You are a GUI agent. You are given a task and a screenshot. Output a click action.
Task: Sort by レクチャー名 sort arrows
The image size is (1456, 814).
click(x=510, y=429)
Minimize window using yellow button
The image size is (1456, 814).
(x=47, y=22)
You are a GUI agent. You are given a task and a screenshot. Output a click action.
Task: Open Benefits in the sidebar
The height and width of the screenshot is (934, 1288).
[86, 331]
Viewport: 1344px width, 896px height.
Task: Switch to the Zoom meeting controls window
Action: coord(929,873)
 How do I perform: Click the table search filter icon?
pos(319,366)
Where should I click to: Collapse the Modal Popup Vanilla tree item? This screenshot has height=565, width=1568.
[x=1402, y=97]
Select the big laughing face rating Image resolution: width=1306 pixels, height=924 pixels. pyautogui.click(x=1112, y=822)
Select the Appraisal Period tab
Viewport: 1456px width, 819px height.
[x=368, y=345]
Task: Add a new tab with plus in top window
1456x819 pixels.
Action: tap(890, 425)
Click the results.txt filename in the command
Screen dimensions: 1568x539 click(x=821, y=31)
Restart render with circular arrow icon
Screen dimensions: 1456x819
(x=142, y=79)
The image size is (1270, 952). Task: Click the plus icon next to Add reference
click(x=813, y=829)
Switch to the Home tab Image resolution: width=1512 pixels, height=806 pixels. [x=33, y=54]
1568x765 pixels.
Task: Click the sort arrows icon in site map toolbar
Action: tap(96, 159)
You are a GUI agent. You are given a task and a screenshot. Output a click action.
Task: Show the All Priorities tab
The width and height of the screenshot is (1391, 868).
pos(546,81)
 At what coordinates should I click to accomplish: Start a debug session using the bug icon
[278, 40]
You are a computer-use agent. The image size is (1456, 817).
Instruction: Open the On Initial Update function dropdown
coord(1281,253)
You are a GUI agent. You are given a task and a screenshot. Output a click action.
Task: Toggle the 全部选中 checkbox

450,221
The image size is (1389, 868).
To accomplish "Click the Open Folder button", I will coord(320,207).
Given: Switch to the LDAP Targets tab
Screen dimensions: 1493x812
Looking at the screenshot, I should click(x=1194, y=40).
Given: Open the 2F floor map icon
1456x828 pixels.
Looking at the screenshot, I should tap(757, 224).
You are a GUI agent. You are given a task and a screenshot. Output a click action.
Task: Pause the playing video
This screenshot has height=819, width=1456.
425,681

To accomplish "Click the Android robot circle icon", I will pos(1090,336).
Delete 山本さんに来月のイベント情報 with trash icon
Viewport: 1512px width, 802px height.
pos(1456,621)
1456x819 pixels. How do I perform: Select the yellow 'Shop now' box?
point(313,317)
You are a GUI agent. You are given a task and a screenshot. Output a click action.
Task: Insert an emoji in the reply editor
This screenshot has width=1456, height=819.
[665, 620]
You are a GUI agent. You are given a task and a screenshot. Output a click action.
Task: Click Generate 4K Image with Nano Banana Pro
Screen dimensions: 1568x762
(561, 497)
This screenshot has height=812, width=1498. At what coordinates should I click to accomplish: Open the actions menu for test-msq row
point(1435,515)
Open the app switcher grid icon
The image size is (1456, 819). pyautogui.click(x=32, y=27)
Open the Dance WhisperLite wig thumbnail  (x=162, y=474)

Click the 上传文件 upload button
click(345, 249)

- TASK STATEMENT -
Using the data above, print exactly the lines from the line that contains "The image size is (1389, 868)." through the line that contains "Task: Insert an emoji in the reply editor", with both included.

- FINAL ANSWER -
The image size is (1389, 868).
To accomplish "Click the Open Folder button", I will coord(320,207).
Given: Switch to the LDAP Targets tab
Screen dimensions: 1493x812
Looking at the screenshot, I should click(x=1194, y=40).
Given: Open the 2F floor map icon
1456x828 pixels.
Looking at the screenshot, I should tap(757, 224).
You are a GUI agent. You are given a task and a screenshot. Output a click action.
Task: Pause the playing video
This screenshot has height=819, width=1456.
425,681

To accomplish "Click the Android robot circle icon", I will pos(1090,336).
Delete 山本さんに来月のイベント情報 with trash icon
Viewport: 1512px width, 802px height.
pos(1456,621)
1456x819 pixels. How do I perform: Select the yellow 'Shop now' box?
point(313,317)
You are a GUI agent. You are given a task and a screenshot. Output a click action.
Task: Insert an emoji in the reply editor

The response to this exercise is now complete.